■ **WHAT YOU HAVE TO DO**: Below are the records. Retype exactly the lines between the lines holding "Actien Brauerei Bad Homburg (66, 1663)" and "Mühlgrabenreinigung am 30.", inclusive.

■ **Collected data**:

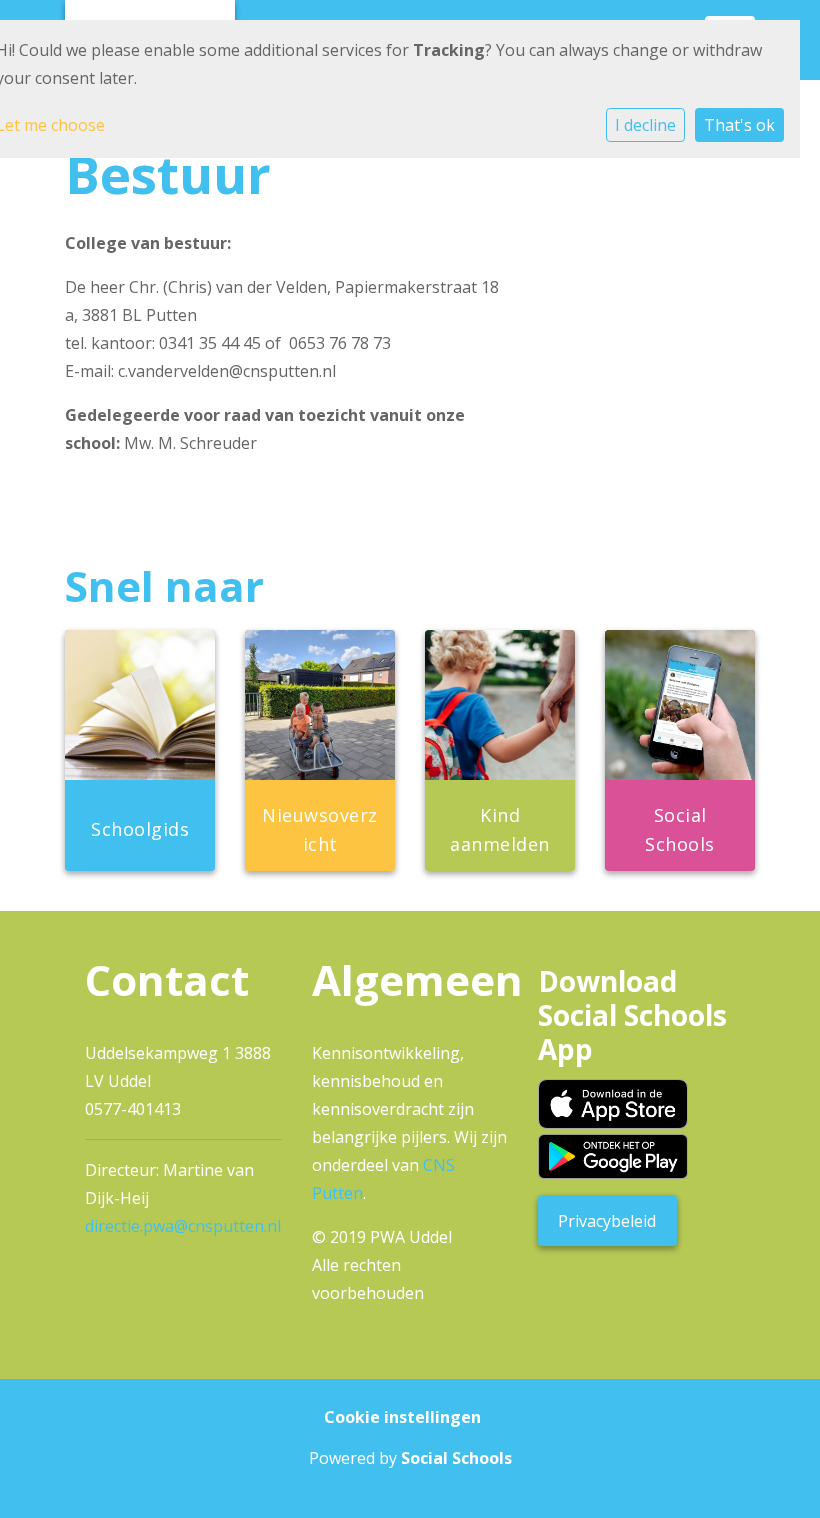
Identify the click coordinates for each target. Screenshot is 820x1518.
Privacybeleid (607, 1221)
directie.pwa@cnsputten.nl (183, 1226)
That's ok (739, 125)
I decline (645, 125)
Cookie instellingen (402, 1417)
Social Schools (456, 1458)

---

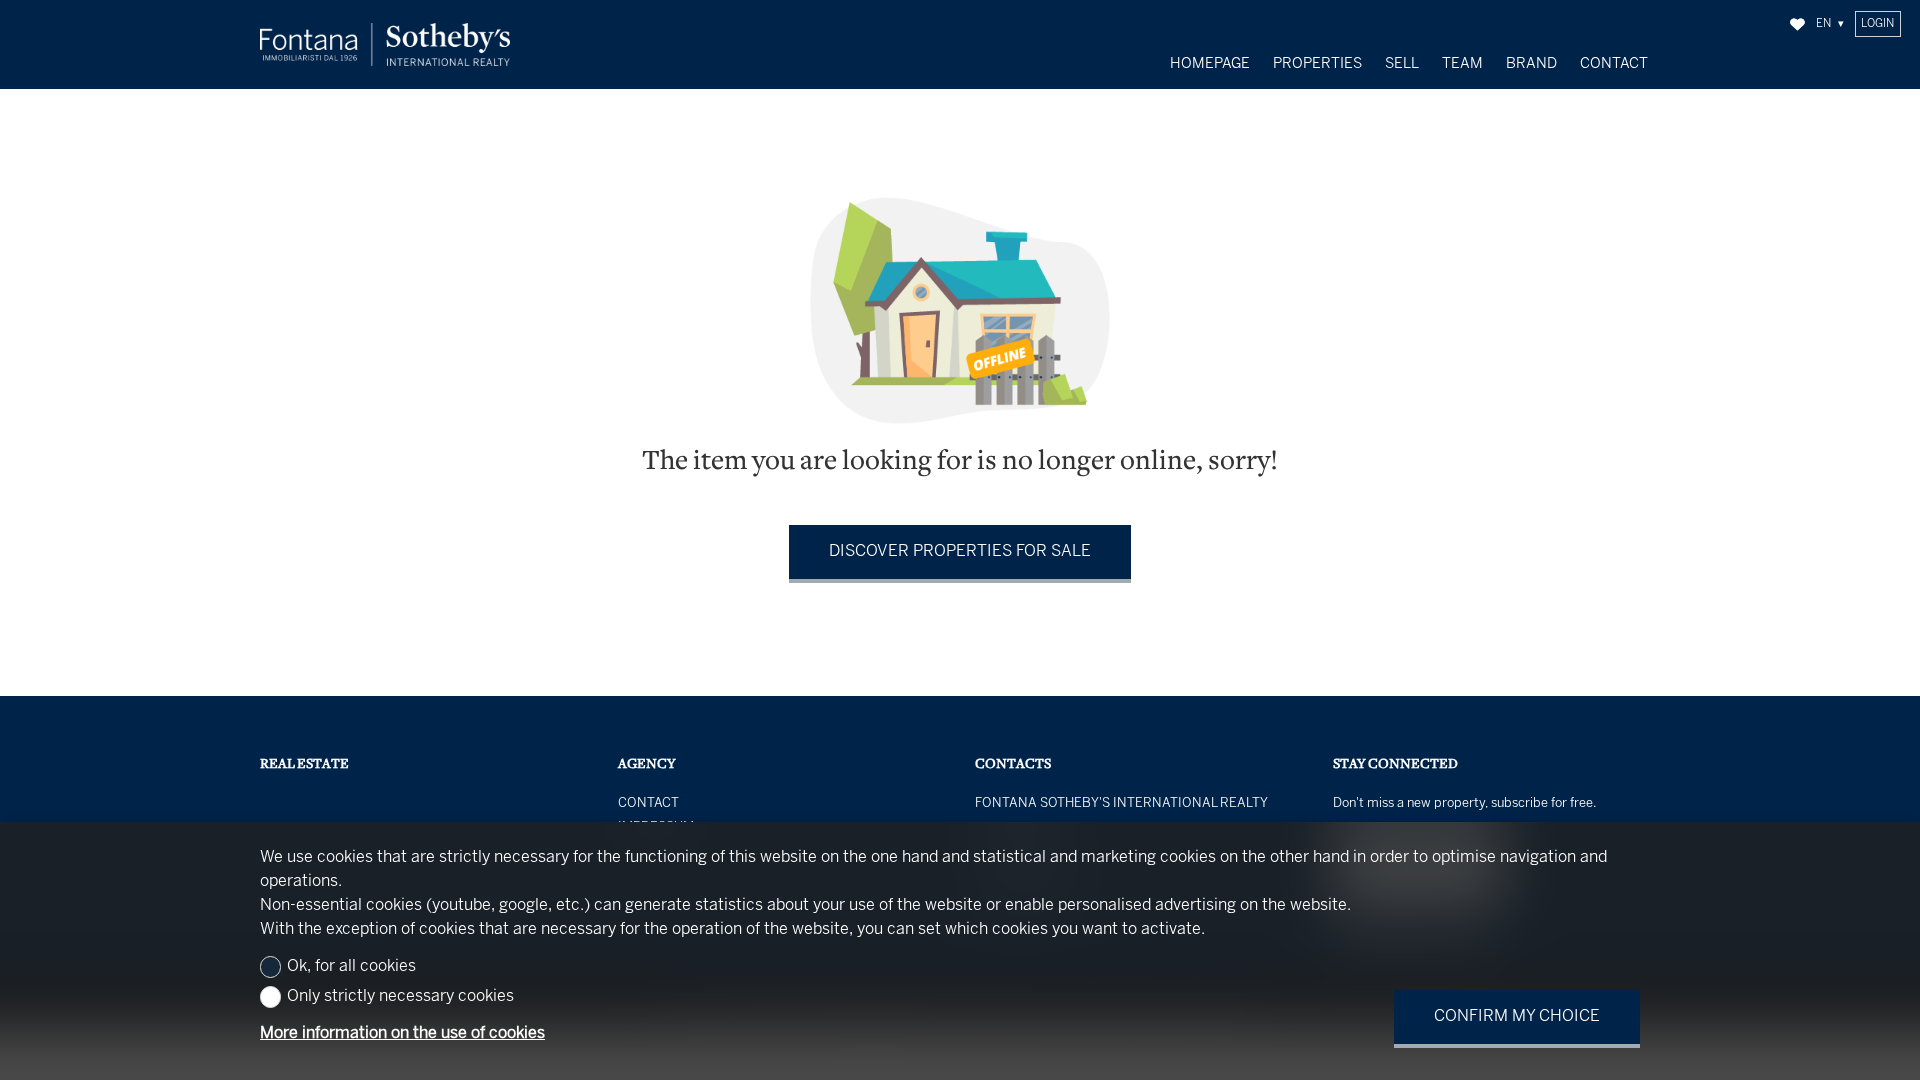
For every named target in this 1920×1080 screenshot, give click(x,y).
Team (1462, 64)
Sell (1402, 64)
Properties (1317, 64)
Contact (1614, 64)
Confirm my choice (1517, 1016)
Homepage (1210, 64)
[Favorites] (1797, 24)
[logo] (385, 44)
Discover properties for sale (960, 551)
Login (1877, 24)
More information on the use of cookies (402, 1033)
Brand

---

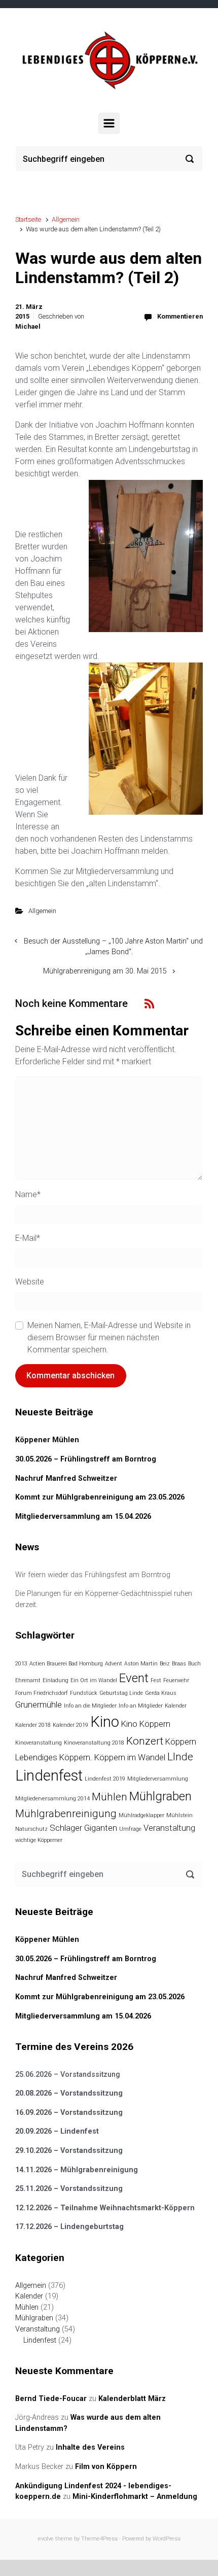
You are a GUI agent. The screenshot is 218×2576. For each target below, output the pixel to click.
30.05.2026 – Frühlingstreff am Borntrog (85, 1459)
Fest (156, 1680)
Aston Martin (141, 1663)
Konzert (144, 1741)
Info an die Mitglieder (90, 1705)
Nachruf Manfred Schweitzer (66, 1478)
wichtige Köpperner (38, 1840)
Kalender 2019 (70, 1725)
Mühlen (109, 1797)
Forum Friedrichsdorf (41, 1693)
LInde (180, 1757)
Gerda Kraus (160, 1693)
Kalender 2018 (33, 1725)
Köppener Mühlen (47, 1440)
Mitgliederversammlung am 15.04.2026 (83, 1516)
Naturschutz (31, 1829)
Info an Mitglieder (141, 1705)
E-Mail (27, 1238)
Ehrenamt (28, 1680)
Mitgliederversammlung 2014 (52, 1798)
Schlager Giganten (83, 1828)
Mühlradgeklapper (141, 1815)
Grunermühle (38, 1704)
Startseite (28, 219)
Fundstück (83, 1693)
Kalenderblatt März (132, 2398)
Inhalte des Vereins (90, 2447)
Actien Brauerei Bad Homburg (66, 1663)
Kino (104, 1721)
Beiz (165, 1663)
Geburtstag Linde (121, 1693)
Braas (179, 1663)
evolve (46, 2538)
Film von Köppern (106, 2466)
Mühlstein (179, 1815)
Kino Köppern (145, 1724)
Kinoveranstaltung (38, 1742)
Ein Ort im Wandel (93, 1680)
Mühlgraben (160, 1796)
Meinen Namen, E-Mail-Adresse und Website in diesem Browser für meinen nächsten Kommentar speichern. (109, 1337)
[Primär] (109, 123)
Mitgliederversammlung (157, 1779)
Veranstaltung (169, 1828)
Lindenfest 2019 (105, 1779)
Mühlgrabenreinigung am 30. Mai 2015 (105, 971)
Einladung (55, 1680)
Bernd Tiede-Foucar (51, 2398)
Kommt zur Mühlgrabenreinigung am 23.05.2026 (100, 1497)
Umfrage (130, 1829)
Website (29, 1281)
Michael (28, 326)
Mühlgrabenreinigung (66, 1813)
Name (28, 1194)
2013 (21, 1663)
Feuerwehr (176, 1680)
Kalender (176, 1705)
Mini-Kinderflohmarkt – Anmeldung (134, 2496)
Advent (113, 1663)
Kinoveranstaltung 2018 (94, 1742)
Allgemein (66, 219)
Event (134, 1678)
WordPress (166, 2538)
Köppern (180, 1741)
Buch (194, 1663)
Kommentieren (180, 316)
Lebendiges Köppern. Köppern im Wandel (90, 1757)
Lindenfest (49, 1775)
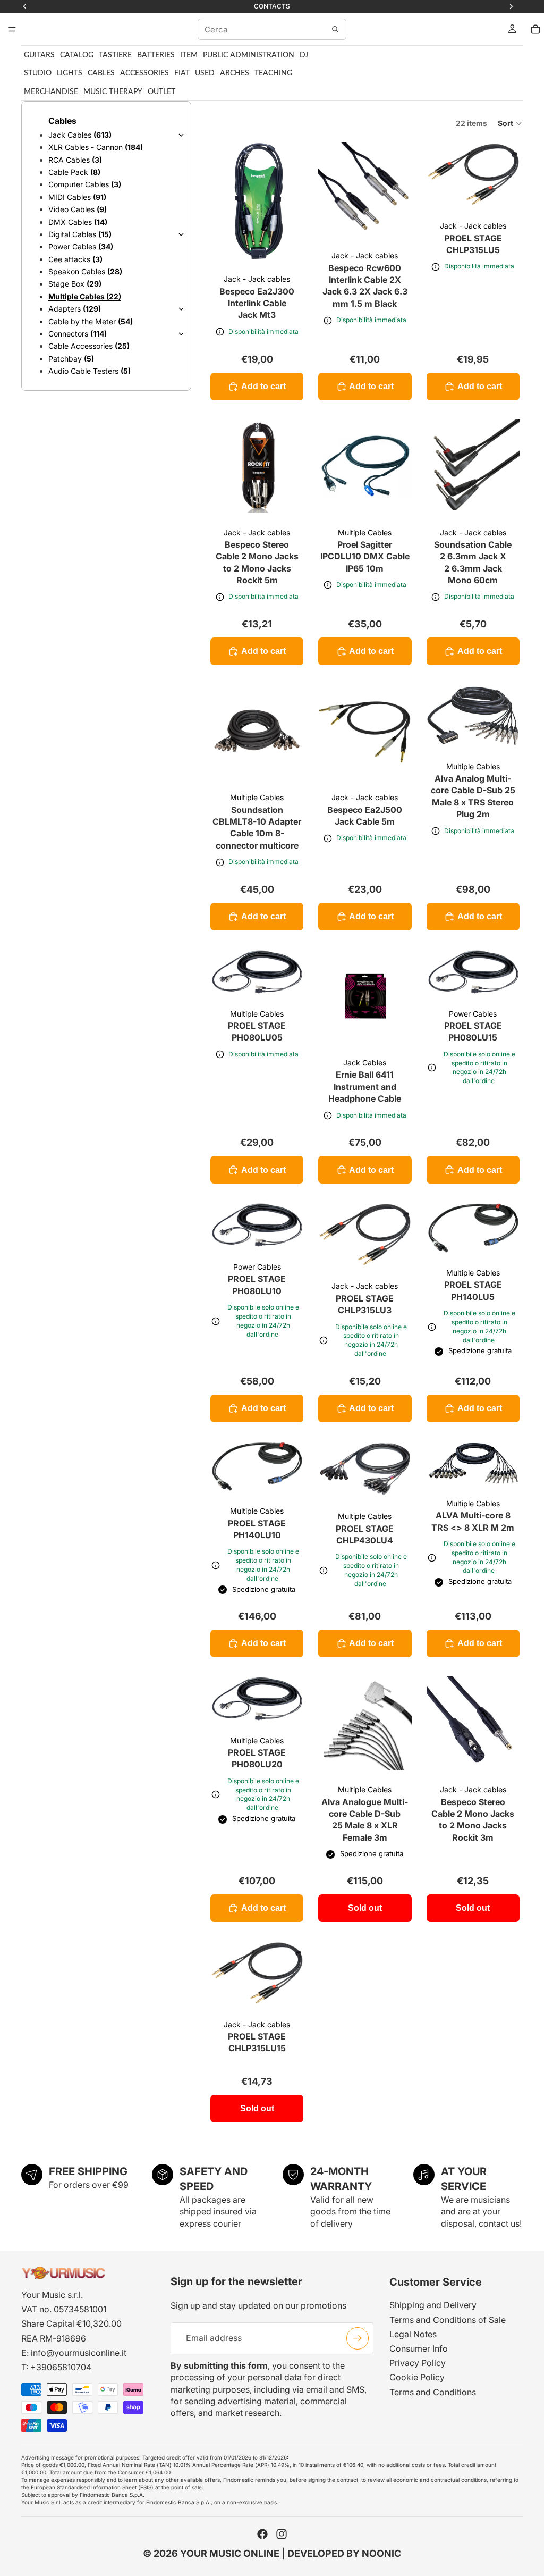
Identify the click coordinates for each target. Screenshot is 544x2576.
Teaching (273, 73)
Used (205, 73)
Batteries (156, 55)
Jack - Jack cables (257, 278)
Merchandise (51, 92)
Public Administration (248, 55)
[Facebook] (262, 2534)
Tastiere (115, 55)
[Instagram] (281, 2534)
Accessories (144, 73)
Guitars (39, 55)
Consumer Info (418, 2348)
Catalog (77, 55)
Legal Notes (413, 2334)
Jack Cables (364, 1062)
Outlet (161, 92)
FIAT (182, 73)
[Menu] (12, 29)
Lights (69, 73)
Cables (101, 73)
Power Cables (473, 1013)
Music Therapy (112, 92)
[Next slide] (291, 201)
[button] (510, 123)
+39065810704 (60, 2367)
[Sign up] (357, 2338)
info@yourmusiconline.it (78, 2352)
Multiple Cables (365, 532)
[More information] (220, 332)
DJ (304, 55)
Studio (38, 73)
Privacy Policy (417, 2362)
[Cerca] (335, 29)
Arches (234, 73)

■ **RESPONSE TO THIS TASK**:
Actien Brauerei Bad Homburg (66, 1663)
Kino (104, 1721)
Beiz (165, 1663)
Geburtstag Linde (121, 1693)
Braas (179, 1663)
evolve (46, 2538)
Film von Köppern (106, 2466)
Mühlstein (179, 1815)
Kino Köppern (145, 1724)
Kinoveranstaltung (38, 1742)
Ein Ort im Wandel (93, 1680)
Mühlgraben (160, 1796)
Meinen Namen, E-Mail-Adresse und Website in diesem Browser für meinen nächsten Kommentar speichern. (109, 1337)
[Primär] (109, 123)
Mitgliederversammlung (157, 1779)
Veranstaltung (169, 1828)
Lindenfest 2019 (105, 1779)
Mühlgrabenreinigung am 30. Mai 2015 (105, 971)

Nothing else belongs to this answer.